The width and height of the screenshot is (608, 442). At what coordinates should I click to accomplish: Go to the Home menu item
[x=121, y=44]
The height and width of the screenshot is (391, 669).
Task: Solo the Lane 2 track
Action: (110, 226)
######
Problem statement -> Take the entries above and write them out again unchanged.

Solution to this problem ->
The width and height of the screenshot is (608, 442). At what coordinates should I click to accomplish: Go to the Home menu item
[x=121, y=44]
The height and width of the screenshot is (391, 669).
Task: Solo the Lane 2 track
Action: (110, 226)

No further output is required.